For the past three years, China’s President, Xi Jinping, has staked his reputation on “zero COVID.” Early on, he declared a “people’s war” against COVID-19, using lockdowns and quarantines to eliminate infections entirely. But in early January, President Xi announced an unexpected pivot—China would open its borders on January 8, following a series of mass protests in late November that marked one of the most public widespread oppositions to the Chinese Communist Party since Tiananmen Square.
Prior to this month, China recorded just over 5,000 COVID-19 related deaths in a population of 1.4 billion since the first reported case in late 2019. Now though, the abrupt U-turn in dropping nearly all COVID-19 restrictions has left hospitals scrambling to cope with a wave of infections, pharmacy shelves short on critical drugs, and funeral homes overcrowded and fully-booked. The number of cases has skyrocketed so quickly that China does not even count asymptomatic infections anymore, nor does it tally an official death toll. One report estimates 60,000 people have died from COVID-19 since early December, and another model predicts that the surge will peak after the Lunar New Year, leaving over two million dead in its wake. Epidemiologists are concerned that an outbreak of this scale in a population with such low immunity will create countless opportunities for the virus to mutate, driving surges and new variants of concern around the world.
This ongoing crisis asks the question about why China persisted with “zero COVID” for so long, and why it chose to reverse the policy now. Last year, the Omicron variant forced other countries to recognize that purging COVID-19 altogether was unsustainable, but still, China held on. The policy’s critics have questioned why China failed to prepare for this inevitable surge. The success of “zero COVID,” which limited the transmission of the coronavirus, had rendered the population almost wholly unarmed against the virus. And the (small) vaccinated population have all received Chinese-developed vaccines. As these vaccines use whole inactivated viruses rather than mRNA technology, they have not been updated to target Omicron sub-variants.
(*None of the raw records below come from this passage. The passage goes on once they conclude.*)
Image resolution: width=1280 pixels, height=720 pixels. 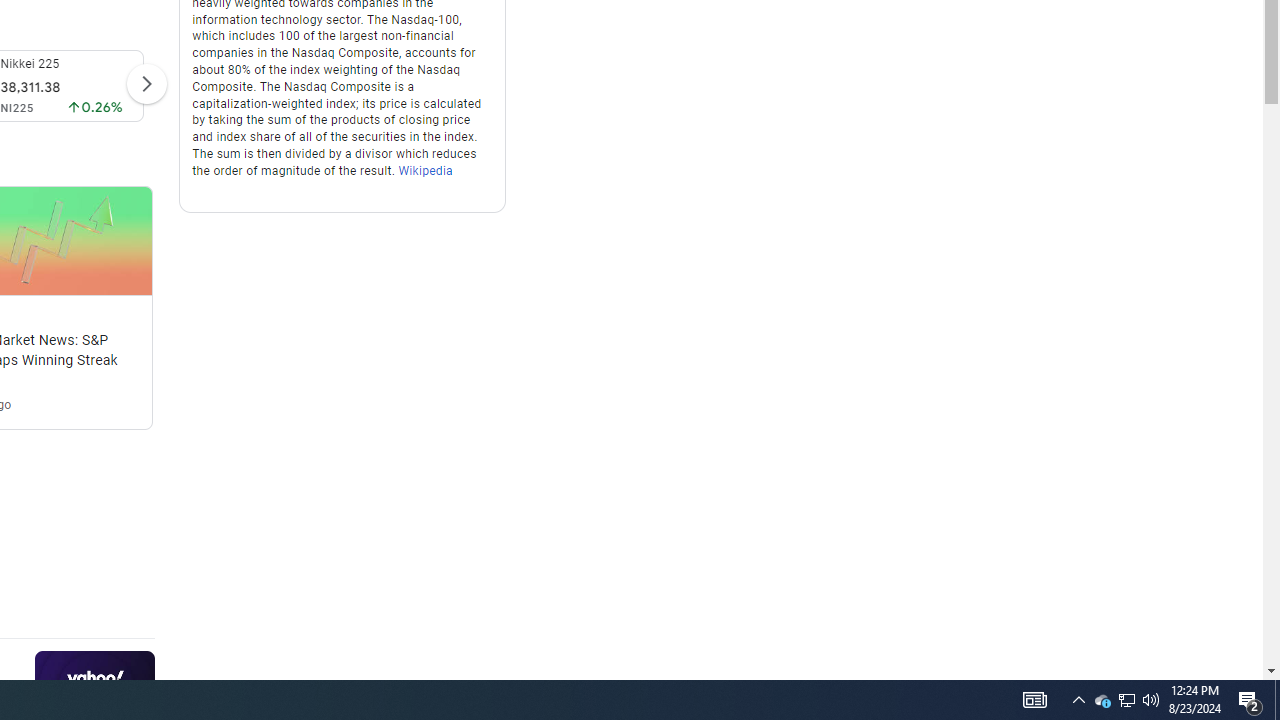 I want to click on 'Wikipedia', so click(x=424, y=169).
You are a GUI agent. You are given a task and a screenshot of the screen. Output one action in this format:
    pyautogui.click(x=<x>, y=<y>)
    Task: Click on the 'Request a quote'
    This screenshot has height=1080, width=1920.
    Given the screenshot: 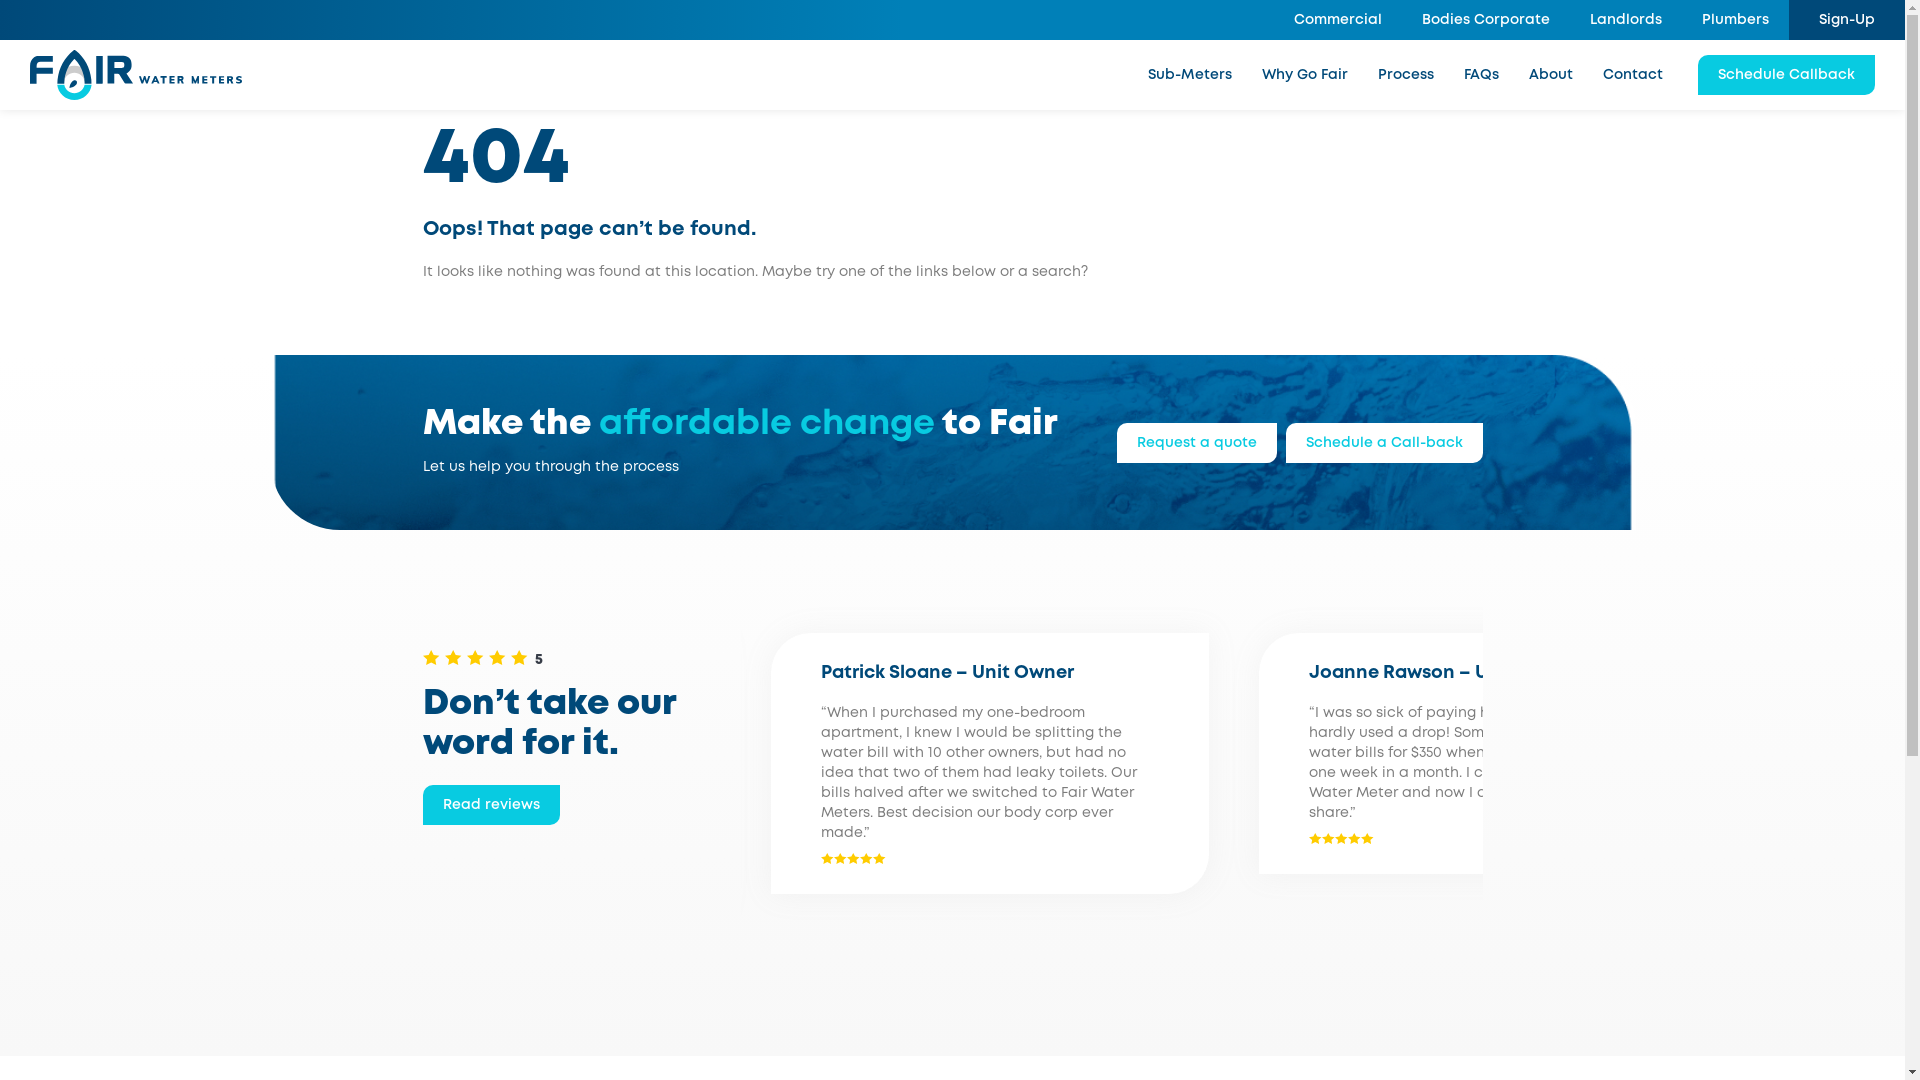 What is the action you would take?
    pyautogui.click(x=1195, y=441)
    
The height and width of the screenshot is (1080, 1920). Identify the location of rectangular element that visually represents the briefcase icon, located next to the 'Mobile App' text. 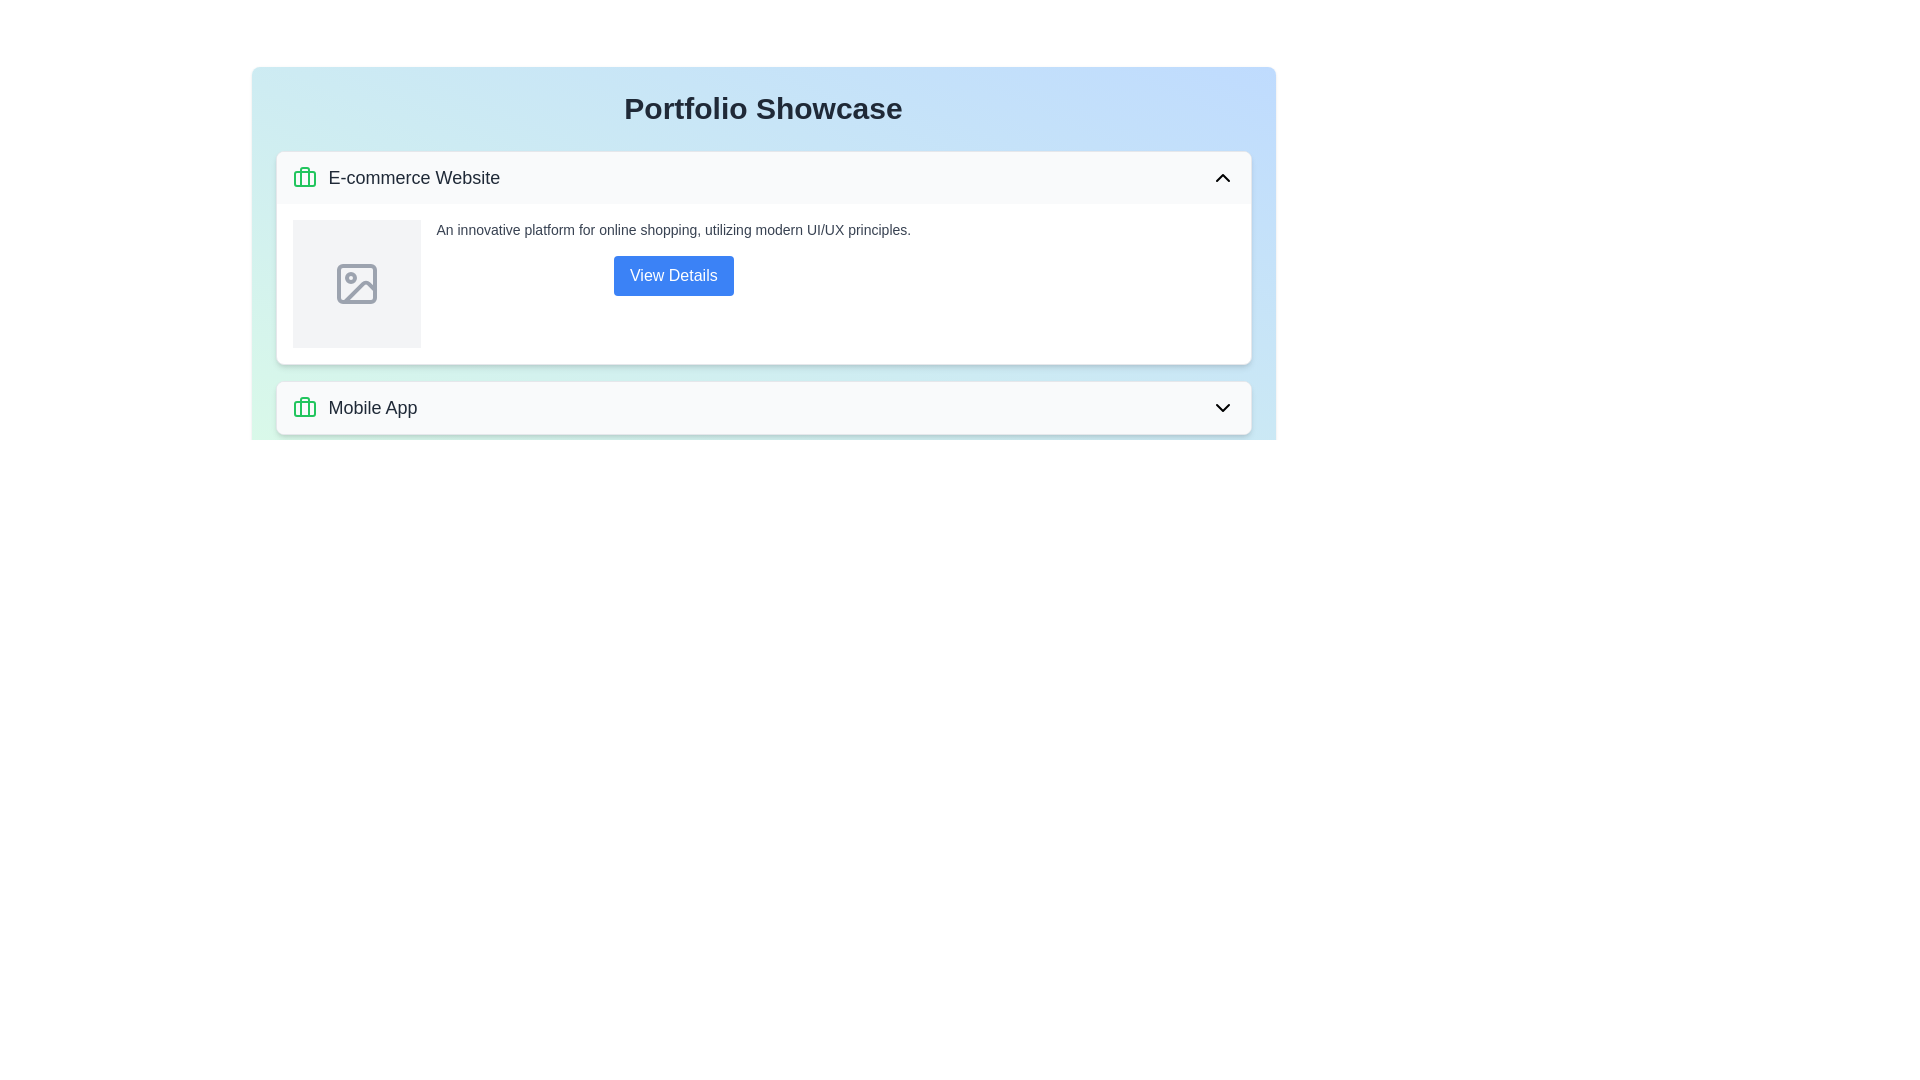
(303, 407).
China’s already-strained healthcare system has been further weakened by healthcare workers succumbing to illness and burnout, and the demand for ICU beds has exceeded the capacity.
Despite the overwhelmingly bleak nature of this new situation, a few upsides have emerged with this new policy. “On the bright side, China reopening the borders means that I can travel back and forth more normally now,” said Smile Jiang ’24, with an emphasis on the word “more.” Unlike many Chinese students at Concord Academy, Smile returned to her home in Shenzhen over the summer, but spent 21 days in a strict hotel quarantine. For others, though, this may be the first time they have returned home in three years.
What China has learned is that isolation can buy time, but it cannot eliminate a virus’ threat as a whole. Hiding from the challenge left the country ill-prepared to deal with the inevitable, and now, COVID-19 threatens the well-being of over a billion people not afforded the protections that we, in the US, take for granted.